Tuesday, February 25, 2020

The language treadmill

Technology is not a platform, but a treadmill. Readers of a certain age may remember the closing credits of "The Jetsons", in which George Jetson walks their dog astro on a space-age treadmill that runs a bit faster than he would like. The image is not too far off from the technology treadmill.

We're accustomed to thinking of hardware as changing. This year's laptop computer is better (faster, more powerul, more memory) than last year's laptop computer. We consistently improve processors, memory, storage, displays, ... just about everything. Yet the hardware also changes; today's laptop PCs are a far cry from the original IBM PC. Even desktop PCs are different from the original IBM PC. So different, in fact, that they would not be considered "PC compatible" at the time. (Today's USBC-attached displays would not connect, today's USB keyboards would not connect, nor would USB thumb drives. Nothing from today's PC's would connect to an IBM PC model 5150, nor would anything from 1982's IBM PC connect to today's PCs.)
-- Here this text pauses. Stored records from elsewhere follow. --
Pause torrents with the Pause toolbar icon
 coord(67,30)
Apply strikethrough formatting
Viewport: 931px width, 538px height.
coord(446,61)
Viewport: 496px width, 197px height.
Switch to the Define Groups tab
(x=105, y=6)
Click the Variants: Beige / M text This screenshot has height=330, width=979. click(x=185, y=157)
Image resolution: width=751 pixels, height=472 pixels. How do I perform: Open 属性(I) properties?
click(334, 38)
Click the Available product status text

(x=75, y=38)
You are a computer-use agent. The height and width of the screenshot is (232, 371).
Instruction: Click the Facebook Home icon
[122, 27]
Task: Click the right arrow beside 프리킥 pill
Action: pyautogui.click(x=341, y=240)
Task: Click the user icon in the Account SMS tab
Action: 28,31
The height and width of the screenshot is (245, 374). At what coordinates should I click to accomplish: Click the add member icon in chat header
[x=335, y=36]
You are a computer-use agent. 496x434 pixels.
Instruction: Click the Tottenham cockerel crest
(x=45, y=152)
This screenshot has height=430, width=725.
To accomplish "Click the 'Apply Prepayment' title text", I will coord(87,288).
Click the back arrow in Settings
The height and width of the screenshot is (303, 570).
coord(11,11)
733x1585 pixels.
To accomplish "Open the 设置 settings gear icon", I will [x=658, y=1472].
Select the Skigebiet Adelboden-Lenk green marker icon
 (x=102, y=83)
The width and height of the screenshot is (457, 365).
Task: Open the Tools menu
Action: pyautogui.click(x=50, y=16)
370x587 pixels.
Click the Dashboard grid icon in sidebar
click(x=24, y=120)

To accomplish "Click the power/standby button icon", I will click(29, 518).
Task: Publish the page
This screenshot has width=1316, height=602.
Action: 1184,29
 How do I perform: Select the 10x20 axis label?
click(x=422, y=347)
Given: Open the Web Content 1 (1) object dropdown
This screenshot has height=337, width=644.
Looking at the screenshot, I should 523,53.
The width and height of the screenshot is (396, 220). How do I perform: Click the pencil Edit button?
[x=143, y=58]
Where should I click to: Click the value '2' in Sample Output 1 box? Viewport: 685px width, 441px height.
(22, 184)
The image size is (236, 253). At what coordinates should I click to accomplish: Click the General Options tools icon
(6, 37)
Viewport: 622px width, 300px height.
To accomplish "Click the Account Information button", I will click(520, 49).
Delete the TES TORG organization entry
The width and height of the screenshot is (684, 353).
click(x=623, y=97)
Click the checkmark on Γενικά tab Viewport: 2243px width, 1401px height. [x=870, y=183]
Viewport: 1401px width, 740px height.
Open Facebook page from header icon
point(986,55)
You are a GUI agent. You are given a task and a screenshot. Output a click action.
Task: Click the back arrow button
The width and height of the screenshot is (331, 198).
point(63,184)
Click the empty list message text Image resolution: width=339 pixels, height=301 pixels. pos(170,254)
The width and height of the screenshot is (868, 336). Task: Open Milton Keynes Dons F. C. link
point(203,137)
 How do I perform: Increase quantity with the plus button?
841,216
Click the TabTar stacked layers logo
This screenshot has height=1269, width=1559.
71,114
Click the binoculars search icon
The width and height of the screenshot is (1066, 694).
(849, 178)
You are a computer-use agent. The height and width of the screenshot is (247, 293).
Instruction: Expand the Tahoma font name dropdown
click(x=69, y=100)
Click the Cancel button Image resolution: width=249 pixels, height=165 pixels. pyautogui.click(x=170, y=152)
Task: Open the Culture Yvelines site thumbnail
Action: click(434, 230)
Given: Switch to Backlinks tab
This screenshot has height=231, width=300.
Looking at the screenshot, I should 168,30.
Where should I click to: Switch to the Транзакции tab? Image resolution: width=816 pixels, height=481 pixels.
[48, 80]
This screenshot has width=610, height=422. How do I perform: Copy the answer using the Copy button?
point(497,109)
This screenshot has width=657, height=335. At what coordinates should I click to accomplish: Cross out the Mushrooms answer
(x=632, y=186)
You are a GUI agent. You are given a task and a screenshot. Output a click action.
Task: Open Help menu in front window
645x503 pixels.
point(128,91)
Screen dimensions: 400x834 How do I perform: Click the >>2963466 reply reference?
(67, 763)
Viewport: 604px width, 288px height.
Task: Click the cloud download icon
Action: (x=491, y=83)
The treadmill includes more that hardware. It also includes software. Operating systems are the most visible software that changes; we deal with them every day. Microsoft has made improvements to each version of Windows, and Windows 10 is different from Windows 3.11 and especially Windows 1.0. Apple changes OS X and that is quite different from the original OS X and much different from the previous Apple OS versions.

The treadmill extends beyond hardware and operating systems. It includes applications (Microsoft Word, for example) and it also includes programming languages.

Programming languages, whether governed by committee (C, C++) or individual (Perl, Python) change over time. Many times, a new version is "backwards compatible", meaning that your old code will work with the new compiler or interpreter. But not always.

Some years ago, I worked on a project that built and maintained a large-ish C++ application which was deployed on Windows and Solaris. The C++ language was chosen because both platforms supported that language; compilers were available for Windows and for Solaris. But the compilers were upgraded on different schedules: Microsoft had their schedule for upgrades to their compiler, and Sun had their (different) schedules for upgrades to their compiler.

Different upgrade schedules could have been a problem, but it wasn't. (Until we made it one. More on that later.) Most updates to the compilers were backwards-compatible, so old code could be moved to the new compiler, recompiled, and the resulting program run immediately.

Most updates worked that way.

One update did not. It was an update to the C++ language, one that changed the way C++ worked and just so happened to break existing code. (The C++ governing committee was reluctant to make the change, but it was necessary and I agree with the reasoning.) So the upgrade required changes to the code. But we couldn't make the changes immediately; we had to wait for both compilers (Microsoft and Solaris) to support the new version of C++.

It turns out that we also had to wait for our managers to allocate time to make the code changes for the new compilers. Our time was allocated for new features to the large-ish application, not to technical improvements that provided no new business features. Thus, our code stayed with the old (soon to be outdated) structures.

Eventually, we saw a chain of events that forced us to update our code. Sun released a new version of the Solaris operating system, and we had to install that to stay current with out licenses. Once installed, we learned that the new operating system supported only the new version of the C++ compiler, and our code immediately broke. We could not compile and build our application on Solaris, nor release it to our production servers (which had been updated to the new Solaris).

This caused a scramble in the development teams. Our managers (who had prevented us from modifying the C++ code and moving to the new C++ compiler) were now anxious for us to make the changes, run tests, and deploy our application to our servers. We did make the changes, but it required us to stop our current work, make changes, run tests, and deploy the applications. Those efforts delayed other work for new features.

This is a cautionary tale, illustrating the need to stay up to date with programming tools. It also shows that programming languages change. Our example was with C++, but other languages change. Python has had two version "tracks" for some time (version 2 and version 3) and development and support of version 2 has come to an end. The future of Python is its version 3. (Do you use Python? Are you using version 3?)

Oracle has released Java version 14. Many businesses still use version 8.

There have been changes to JavaScript, TypeScript, C# (and .NET, on which C# rests), and even SQL. Most of these changes are backwards-compatible, so no code changes are required to move to the new version.

You will eventually move to the new operating system, or compiler, or interpreter. Your code may have to change. The changes can be on your schedule, or on someone else's schedule. My advice: be aware of updates and migrate your programming tools on yours.